Element-wise operation that converts every element to its fraction out of the total. If the total is zero, all the fractions are also set to zero. This implicitly assumes (but does not enforce) that all the entry value(s) are positive.

For matrices, each entry becomes its fraction out of the total of the column it belongs to. For vectors, each entry becomes its fraction out of the total of the vector. For scalars, this operation makes no sense so fails with an error.

Parameters

type - The default output data type is the float_type_for of the input data type.

DataAxesFormats.Operations.Log

— Type

Log(; type::Maybe{Type} = nothing, base::StorageReal = e, eps::StorageReal = 0)

Element-wise operation that converts every element to its logarithm.

Parameters :

type - The default output data type is the float_type_for of the input data type.

base - The base of the logarithm.
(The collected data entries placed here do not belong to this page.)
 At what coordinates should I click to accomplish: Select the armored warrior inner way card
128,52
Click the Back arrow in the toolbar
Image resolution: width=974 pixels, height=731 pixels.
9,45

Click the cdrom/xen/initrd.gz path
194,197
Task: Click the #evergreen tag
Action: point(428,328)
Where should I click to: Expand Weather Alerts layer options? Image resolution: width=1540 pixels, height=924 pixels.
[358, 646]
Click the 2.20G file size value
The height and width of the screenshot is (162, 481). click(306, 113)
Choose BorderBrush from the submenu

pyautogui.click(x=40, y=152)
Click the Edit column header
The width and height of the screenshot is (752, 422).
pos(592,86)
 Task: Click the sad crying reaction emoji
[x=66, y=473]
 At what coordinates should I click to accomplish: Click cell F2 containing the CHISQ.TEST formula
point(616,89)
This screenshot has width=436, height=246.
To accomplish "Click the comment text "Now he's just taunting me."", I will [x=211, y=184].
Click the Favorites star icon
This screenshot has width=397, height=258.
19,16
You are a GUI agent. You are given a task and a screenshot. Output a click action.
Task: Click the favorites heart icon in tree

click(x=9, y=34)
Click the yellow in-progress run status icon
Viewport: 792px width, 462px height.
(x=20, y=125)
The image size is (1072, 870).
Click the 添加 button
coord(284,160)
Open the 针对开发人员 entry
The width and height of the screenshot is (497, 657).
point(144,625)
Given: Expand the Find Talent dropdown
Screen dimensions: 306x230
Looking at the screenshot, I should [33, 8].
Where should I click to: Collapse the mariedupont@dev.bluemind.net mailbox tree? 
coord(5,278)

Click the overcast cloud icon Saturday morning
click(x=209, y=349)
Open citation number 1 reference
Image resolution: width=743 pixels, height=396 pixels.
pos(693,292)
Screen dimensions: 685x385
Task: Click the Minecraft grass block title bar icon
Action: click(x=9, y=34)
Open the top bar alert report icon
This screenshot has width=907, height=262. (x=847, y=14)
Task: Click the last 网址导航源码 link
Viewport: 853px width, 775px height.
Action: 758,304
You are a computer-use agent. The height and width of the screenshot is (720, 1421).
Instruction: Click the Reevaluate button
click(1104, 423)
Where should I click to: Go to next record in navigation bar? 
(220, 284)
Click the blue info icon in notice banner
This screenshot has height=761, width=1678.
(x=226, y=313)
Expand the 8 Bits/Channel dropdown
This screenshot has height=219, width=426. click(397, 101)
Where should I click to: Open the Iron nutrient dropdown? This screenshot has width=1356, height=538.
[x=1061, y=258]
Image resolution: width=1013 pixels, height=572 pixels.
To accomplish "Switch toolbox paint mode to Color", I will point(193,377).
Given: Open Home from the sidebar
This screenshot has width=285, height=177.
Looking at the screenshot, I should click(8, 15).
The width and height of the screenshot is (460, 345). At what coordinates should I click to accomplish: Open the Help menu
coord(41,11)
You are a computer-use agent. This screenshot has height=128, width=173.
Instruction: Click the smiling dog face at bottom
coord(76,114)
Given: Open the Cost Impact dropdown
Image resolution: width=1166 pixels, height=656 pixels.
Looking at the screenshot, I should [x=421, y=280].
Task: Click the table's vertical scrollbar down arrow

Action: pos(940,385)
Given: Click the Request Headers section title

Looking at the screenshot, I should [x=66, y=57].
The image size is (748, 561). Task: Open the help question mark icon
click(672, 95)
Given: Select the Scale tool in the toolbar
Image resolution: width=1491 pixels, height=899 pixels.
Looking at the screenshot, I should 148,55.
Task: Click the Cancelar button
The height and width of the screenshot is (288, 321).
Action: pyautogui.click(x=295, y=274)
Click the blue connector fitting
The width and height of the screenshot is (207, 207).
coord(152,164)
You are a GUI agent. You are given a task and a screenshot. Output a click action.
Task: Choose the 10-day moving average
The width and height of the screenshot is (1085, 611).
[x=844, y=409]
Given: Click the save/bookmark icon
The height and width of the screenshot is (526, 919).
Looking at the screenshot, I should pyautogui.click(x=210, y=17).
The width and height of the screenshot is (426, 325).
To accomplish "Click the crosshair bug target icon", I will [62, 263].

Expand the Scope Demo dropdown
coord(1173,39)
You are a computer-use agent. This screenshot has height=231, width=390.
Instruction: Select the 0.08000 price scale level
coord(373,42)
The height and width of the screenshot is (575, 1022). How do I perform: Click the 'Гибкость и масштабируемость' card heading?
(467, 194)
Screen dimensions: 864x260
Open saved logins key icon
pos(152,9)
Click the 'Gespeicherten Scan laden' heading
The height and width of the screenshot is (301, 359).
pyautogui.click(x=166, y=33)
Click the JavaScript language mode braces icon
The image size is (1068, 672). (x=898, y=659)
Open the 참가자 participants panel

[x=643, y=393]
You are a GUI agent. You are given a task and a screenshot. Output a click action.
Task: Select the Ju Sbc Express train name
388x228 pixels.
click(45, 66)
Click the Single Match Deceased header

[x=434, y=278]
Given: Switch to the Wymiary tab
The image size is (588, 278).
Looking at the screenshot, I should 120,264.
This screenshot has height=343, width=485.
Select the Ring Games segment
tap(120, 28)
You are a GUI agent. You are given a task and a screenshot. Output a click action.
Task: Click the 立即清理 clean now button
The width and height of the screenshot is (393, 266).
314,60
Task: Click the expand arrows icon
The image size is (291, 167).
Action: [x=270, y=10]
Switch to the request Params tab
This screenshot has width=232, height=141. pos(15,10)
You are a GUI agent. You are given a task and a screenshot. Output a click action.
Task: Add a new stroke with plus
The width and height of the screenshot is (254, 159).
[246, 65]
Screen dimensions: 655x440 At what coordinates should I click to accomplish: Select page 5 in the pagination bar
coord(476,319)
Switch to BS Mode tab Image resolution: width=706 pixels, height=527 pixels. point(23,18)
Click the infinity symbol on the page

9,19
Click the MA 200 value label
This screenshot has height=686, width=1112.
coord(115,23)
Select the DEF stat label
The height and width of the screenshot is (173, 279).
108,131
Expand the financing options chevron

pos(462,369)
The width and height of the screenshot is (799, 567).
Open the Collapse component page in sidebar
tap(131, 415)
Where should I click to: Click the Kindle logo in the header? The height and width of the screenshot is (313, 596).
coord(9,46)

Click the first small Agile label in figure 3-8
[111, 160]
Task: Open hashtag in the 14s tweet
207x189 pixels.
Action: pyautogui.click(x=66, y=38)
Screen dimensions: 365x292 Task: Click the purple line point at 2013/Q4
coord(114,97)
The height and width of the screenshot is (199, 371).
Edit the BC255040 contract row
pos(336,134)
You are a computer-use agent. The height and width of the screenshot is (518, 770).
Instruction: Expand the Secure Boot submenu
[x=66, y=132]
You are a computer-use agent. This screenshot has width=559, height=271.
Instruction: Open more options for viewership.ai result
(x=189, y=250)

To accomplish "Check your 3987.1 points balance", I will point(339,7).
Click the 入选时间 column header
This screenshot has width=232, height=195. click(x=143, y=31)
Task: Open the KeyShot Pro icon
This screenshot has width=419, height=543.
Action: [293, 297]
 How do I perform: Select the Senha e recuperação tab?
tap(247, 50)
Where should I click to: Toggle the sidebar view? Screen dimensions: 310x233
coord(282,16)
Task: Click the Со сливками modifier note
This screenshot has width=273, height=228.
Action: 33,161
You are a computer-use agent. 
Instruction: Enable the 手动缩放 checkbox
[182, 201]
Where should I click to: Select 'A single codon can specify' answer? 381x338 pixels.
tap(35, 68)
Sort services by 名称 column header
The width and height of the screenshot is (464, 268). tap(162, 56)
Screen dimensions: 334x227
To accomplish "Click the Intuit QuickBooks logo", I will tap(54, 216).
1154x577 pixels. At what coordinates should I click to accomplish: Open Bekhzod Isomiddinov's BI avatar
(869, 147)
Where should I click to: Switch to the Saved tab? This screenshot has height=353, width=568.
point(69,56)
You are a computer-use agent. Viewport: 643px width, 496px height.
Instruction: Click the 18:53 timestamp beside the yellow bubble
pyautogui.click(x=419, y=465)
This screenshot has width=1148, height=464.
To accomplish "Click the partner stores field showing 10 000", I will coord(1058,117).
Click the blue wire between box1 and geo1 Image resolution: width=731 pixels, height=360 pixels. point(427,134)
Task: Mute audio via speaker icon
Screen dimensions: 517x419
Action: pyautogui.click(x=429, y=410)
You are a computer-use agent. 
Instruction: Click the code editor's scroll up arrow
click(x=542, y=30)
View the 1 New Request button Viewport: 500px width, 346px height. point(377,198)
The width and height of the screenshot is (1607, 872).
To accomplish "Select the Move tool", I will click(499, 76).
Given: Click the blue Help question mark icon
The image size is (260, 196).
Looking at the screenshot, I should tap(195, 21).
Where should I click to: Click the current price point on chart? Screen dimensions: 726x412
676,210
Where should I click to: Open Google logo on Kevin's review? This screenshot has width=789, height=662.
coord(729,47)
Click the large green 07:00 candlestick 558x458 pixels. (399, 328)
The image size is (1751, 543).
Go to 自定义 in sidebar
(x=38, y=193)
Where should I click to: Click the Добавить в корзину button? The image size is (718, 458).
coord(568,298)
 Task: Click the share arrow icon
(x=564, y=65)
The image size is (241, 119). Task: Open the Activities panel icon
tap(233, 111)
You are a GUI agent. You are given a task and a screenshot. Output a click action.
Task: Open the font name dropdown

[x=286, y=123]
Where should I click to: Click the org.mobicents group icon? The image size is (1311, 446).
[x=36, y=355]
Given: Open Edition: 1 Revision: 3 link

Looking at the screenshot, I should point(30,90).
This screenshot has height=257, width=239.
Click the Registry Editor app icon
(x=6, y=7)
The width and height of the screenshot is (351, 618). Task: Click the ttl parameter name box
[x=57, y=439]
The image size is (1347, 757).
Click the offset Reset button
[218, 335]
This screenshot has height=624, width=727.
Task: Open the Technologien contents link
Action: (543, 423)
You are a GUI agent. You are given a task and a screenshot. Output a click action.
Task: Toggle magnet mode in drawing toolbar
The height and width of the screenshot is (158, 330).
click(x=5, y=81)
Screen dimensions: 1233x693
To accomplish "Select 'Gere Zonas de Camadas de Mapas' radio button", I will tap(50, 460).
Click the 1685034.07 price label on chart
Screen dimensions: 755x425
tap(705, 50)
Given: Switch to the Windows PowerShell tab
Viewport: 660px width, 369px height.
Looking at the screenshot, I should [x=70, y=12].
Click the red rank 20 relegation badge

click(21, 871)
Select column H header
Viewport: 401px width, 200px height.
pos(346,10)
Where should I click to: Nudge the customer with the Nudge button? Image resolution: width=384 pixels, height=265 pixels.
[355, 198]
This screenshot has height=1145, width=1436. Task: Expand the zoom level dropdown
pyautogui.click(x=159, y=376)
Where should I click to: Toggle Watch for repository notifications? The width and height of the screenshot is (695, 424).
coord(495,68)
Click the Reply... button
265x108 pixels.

By default uses e (that is, computes the natural logarithm), which isn't convenient, but is the standard.

eps - Added to the input before computing the logarithm, to handle zero input data. By default is zero.

DataAxesFormats.Operations.Round

— Type

Round([; type::Maybe{Type} = nothing])

Element-wise operation that converts every element to the nearest integer value.

Parameters

type - By default, uses the int_type_for the input data type.

DataAxesFormats.Operations.Significant

— Type

Significant(; high::StorageReal, low::Maybe{StorageReal} = nothing)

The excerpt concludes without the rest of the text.